In this case, the exception would be thrown form the factory method but not from the constructor
I assume cmdEvo intends to catch exceptions thrown by constructors. Either that or just suppress them, but I'll give some benefit of the doubt here.
There is a lot to dislike about C++'s exceptions, but leaving objects partially initialized if an exception is thrown is not one of them. Even in the case of non-local static variables, this does not happen. Instead, we get a call to std::terminate, and (usually) your program ends before main() even runs.
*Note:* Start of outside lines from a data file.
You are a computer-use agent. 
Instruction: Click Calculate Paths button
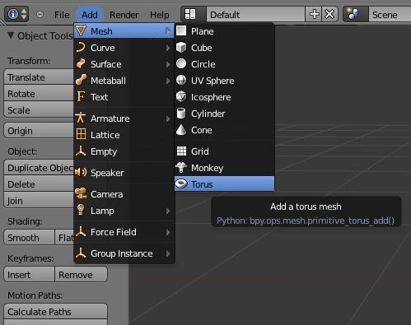click(55, 312)
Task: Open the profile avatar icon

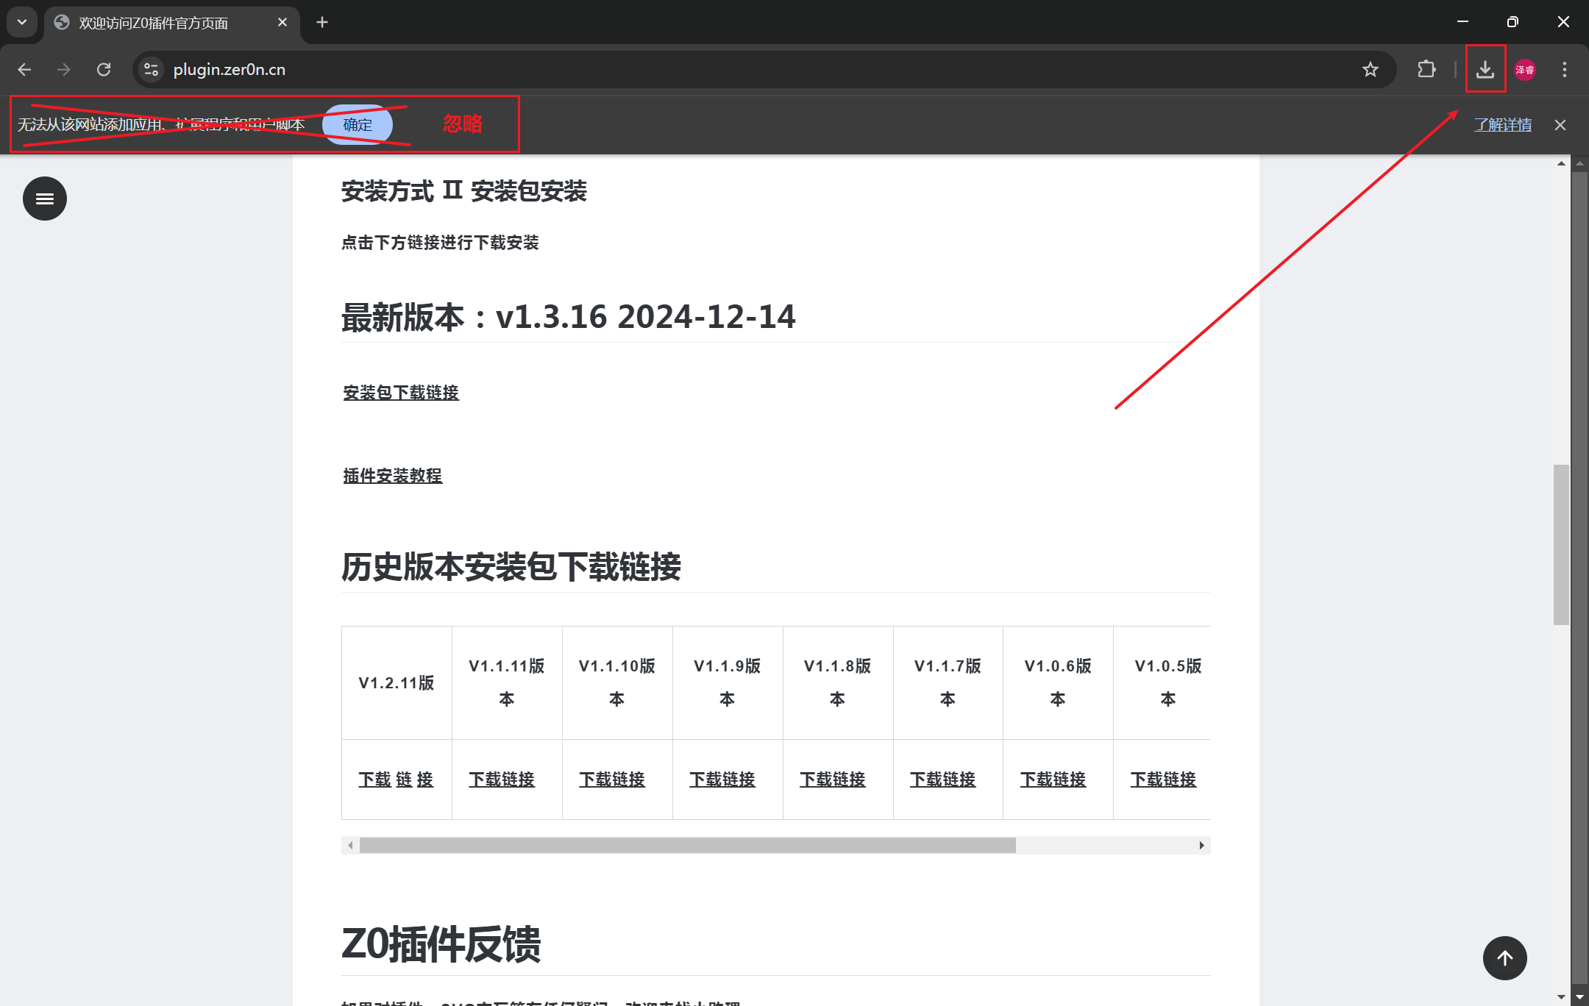Action: click(1525, 69)
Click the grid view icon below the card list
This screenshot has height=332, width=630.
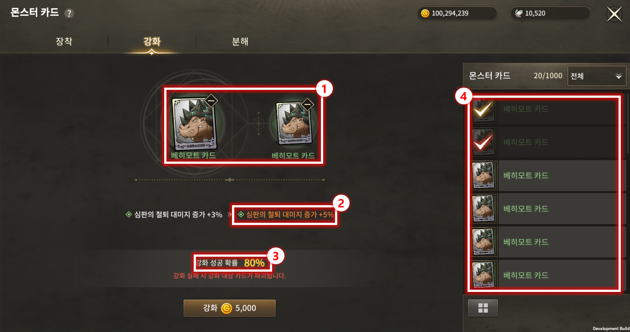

Moreover, what do you hope to accomplish by using factory functions here? Because if a constructor throws an exception, that's the constructor's way of signalling that an object cannot be constructed. Yet, your factory function still has to return something. What will it return? There are a few valid options here, but I'm curious if you've thought about them.
In case of wrong agument, the factory would throw an exception (because I thought il was not a good practice to throw from a constructor).
However, the factory should have returned a null shared_ptr I think. What is your opinion ?
If the problem is just an incorrect parameter I usually simply add a bool ok member to the class which the caller has to check afterwards. E.g.
1 2 3
Foo foo(bar);
if (!foo)
//foo is invalid
This is to avoid throwing an exception. Not because it's unsafe, but because it's expensive. I only let the constructor throw if performing this check in the caller is not feasible or if the error really is unrecoverable and more drastic measures are needed.
the factory should have returned a null shared_ptr I think. What is your opinion ?
my opinion is that constructors throw on errors (as in the quoted guidelines). Also factory functions should not return shared_ptr. A factory returning an optional/either/outcome/whatever<T> (non-throwing) or a unique_ptr<T> (may throw bad_alloc) or a container like vector<T> that may be empty (may throw bad_alloc) is sometimes the right thing to do, if you didn't really need that object(s).